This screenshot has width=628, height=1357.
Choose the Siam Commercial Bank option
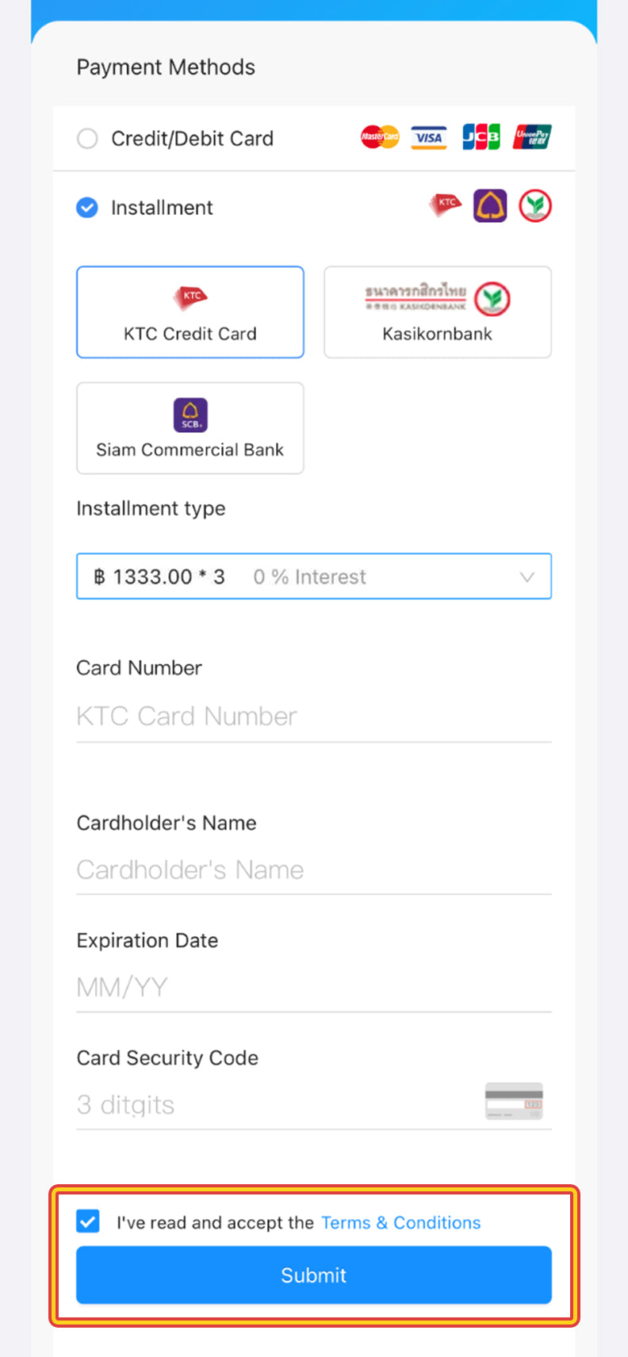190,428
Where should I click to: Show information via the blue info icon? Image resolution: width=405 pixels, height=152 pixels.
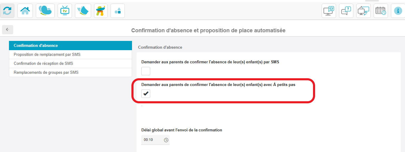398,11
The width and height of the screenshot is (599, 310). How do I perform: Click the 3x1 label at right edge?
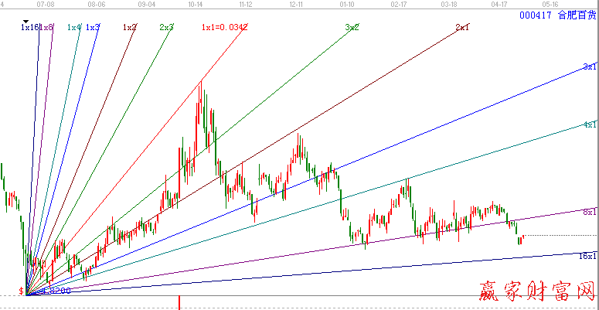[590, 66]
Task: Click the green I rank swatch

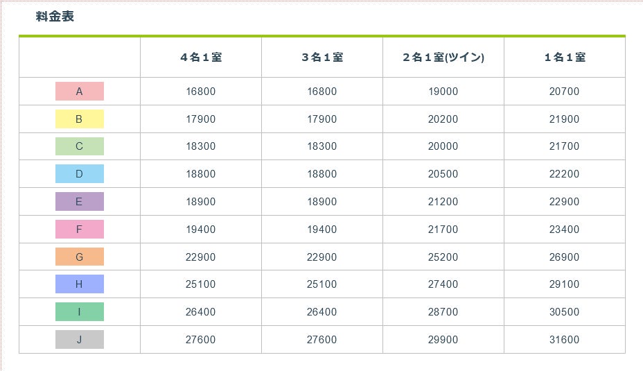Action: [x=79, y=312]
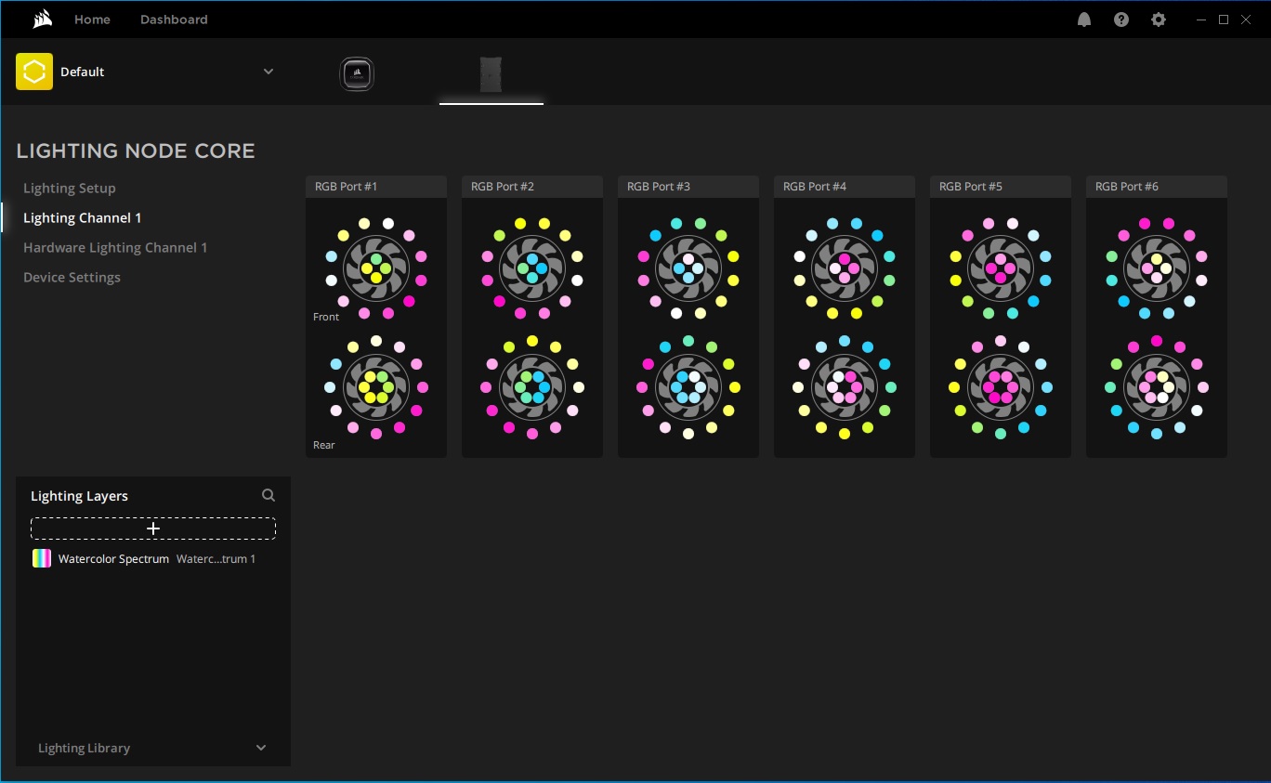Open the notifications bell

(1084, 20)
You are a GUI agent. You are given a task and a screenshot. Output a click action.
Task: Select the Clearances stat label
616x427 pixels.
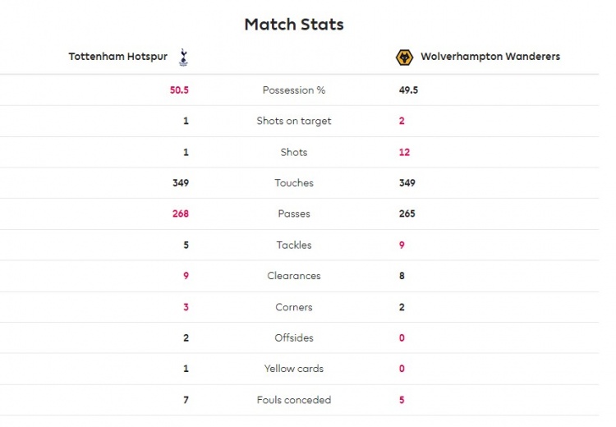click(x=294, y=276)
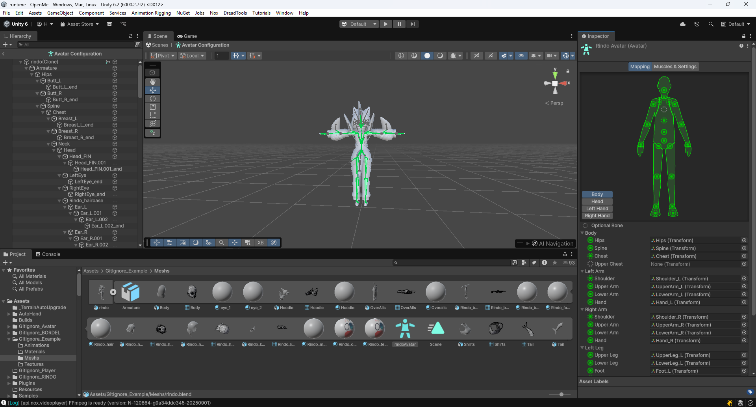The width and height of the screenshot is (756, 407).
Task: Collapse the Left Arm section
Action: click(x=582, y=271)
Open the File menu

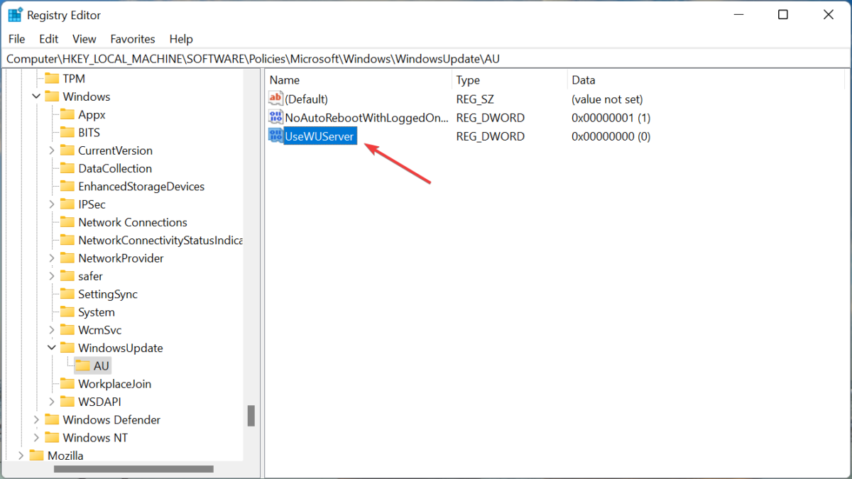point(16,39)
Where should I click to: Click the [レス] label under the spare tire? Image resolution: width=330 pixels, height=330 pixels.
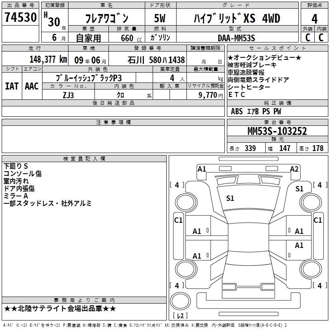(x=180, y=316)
==
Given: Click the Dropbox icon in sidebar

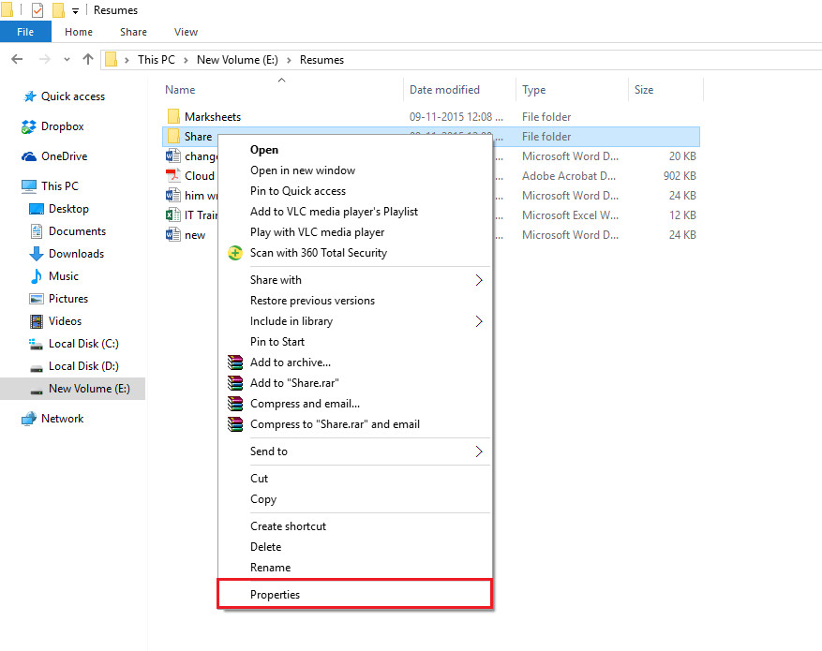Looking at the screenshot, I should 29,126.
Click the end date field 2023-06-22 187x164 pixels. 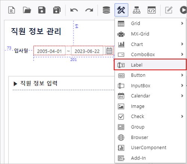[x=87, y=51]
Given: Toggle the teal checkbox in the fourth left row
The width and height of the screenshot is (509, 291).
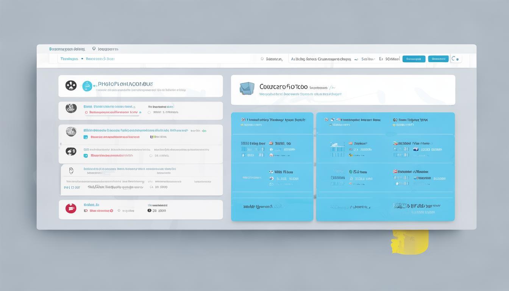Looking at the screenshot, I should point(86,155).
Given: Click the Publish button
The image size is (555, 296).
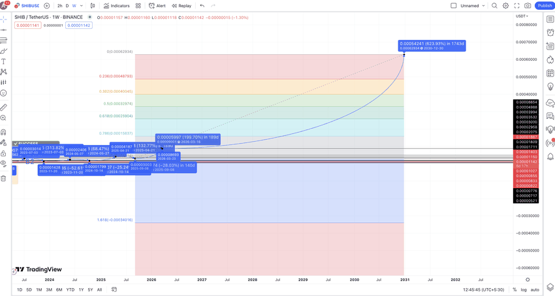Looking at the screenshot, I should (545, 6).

### Aim of the task
Output exactly the stretch of the listing that begins at the line containing "This screenshot has width=628, height=1357." and ends at the line containing "Task: Select the Clearances stat label", both kept. Omit pictures and everything else.

### Response to the task
This screenshot has width=628, height=1357.
Choose the Siam Commercial Bank option
190,428
Where should I click to: Show information via the blue info icon? Image resolution: width=405 pixels, height=152 pixels.
398,11
The width and height of the screenshot is (599, 310). How do I perform: Click the 3x1 label at right edge?
[590, 66]
Task: Click the green I rank swatch

Action: [x=79, y=312]
Open the notifications bell

(1084, 20)
You are a GUI agent. You are given a task and a screenshot. Output a click action.
Task: Select the Clearances stat label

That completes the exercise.